#### Task to complete:
Transcribe each of the entries exactly.

#### Records:
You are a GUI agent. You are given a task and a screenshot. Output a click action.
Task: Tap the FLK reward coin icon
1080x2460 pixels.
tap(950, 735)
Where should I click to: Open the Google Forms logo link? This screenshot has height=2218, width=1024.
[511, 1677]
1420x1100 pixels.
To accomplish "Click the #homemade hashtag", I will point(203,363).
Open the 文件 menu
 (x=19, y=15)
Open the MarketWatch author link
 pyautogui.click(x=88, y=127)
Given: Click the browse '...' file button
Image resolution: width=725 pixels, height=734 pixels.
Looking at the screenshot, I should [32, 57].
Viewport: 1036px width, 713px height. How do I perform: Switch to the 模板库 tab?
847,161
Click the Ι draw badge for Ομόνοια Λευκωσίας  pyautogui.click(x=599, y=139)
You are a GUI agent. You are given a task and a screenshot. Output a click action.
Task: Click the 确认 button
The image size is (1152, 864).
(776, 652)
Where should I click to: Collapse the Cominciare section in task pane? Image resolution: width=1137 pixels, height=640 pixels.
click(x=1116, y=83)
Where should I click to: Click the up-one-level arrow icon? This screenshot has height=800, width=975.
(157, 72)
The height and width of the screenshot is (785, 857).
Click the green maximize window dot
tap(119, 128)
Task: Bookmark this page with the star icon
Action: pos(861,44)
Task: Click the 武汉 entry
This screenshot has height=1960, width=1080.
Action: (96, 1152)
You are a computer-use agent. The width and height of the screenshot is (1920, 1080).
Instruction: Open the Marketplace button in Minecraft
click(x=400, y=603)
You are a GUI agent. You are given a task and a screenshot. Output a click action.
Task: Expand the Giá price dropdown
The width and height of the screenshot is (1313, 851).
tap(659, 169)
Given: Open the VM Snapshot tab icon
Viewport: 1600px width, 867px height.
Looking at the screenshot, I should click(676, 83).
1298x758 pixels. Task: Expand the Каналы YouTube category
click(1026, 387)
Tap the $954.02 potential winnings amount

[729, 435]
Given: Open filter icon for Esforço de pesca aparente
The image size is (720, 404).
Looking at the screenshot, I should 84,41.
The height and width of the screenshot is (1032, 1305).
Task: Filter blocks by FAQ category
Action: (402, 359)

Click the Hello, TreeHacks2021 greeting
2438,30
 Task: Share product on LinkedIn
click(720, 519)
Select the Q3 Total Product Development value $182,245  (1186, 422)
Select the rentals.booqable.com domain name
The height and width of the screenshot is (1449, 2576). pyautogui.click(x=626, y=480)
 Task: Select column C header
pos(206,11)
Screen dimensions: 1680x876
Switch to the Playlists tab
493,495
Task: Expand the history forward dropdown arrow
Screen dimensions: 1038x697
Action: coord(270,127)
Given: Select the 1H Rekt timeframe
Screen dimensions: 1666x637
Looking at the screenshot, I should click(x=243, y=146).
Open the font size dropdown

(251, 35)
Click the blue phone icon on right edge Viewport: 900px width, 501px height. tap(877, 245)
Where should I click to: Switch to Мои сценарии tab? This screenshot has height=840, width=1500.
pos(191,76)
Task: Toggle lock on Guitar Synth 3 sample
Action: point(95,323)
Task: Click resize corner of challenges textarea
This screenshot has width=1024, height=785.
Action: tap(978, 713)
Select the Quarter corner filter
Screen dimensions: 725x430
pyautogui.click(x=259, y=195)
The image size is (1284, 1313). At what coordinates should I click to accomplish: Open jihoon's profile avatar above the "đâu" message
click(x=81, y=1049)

#### Response area:
You are a GUI agent. You are given a task and a screenshot. Output a click action.
Task: Tap the FLK reward coin icon
1080x2460 pixels.
tap(950, 735)
Where should I click to: Open the Google Forms logo link? This screenshot has height=2218, width=1024.
[511, 1677]
1420x1100 pixels.
To accomplish "Click the #homemade hashtag", I will point(203,363).
Open the 文件 menu
 (x=19, y=15)
Open the MarketWatch author link
 pyautogui.click(x=88, y=127)
Given: Click the browse '...' file button
Image resolution: width=725 pixels, height=734 pixels.
Looking at the screenshot, I should [32, 57].
Viewport: 1036px width, 713px height. How do I perform: Switch to the 模板库 tab?
847,161
Click the Ι draw badge for Ομόνοια Λευκωσίας  pyautogui.click(x=599, y=139)
You are a GUI agent. You are given a task and a screenshot. Output a click action.
Task: Click the 确认 button
The image size is (1152, 864).
(776, 652)
Where should I click to: Collapse the Cominciare section in task pane? Image resolution: width=1137 pixels, height=640 pixels.
click(x=1116, y=83)
Where should I click to: Click the up-one-level arrow icon? This screenshot has height=800, width=975.
(157, 72)
The height and width of the screenshot is (785, 857).
Click the green maximize window dot
tap(119, 128)
Task: Bookmark this page with the star icon
Action: pos(861,44)
Task: Click the 武汉 entry
This screenshot has height=1960, width=1080.
Action: (96, 1152)
You are a computer-use agent. The width and height of the screenshot is (1920, 1080).
Instruction: Open the Marketplace button in Minecraft
click(x=400, y=603)
You are a GUI agent. You are given a task and a screenshot. Output a click action.
Task: Expand the Giá price dropdown
The width and height of the screenshot is (1313, 851).
tap(659, 169)
Given: Open the VM Snapshot tab icon
Viewport: 1600px width, 867px height.
Looking at the screenshot, I should click(676, 83).
1298x758 pixels. Task: Expand the Каналы YouTube category
click(1026, 387)
Tap the $954.02 potential winnings amount

[729, 435]
Given: Open filter icon for Esforço de pesca aparente
The image size is (720, 404).
Looking at the screenshot, I should 84,41.
The height and width of the screenshot is (1032, 1305).
Task: Filter blocks by FAQ category
Action: (402, 359)

Click the Hello, TreeHacks2021 greeting
2438,30
 Task: Share product on LinkedIn
click(720, 519)
Select the Q3 Total Product Development value $182,245  (1186, 422)
Select the rentals.booqable.com domain name
The height and width of the screenshot is (1449, 2576). pyautogui.click(x=626, y=480)
 Task: Select column C header
pos(206,11)
Screen dimensions: 1680x876
Switch to the Playlists tab
493,495
Task: Expand the history forward dropdown arrow
Screen dimensions: 1038x697
Action: coord(270,127)
Given: Select the 1H Rekt timeframe
Screen dimensions: 1666x637
Looking at the screenshot, I should click(x=243, y=146).
Open the font size dropdown

(251, 35)
Click the blue phone icon on right edge Viewport: 900px width, 501px height. tap(877, 245)
Where should I click to: Switch to Мои сценарии tab? This screenshot has height=840, width=1500.
pos(191,76)
Task: Toggle lock on Guitar Synth 3 sample
Action: point(95,323)
Task: Click resize corner of challenges textarea
This screenshot has width=1024, height=785.
Action: tap(978, 713)
Select the Quarter corner filter
Screen dimensions: 725x430
pyautogui.click(x=259, y=195)
The image size is (1284, 1313). At what coordinates should I click to accomplish: Open jihoon's profile avatar above the "đâu" message
click(x=81, y=1049)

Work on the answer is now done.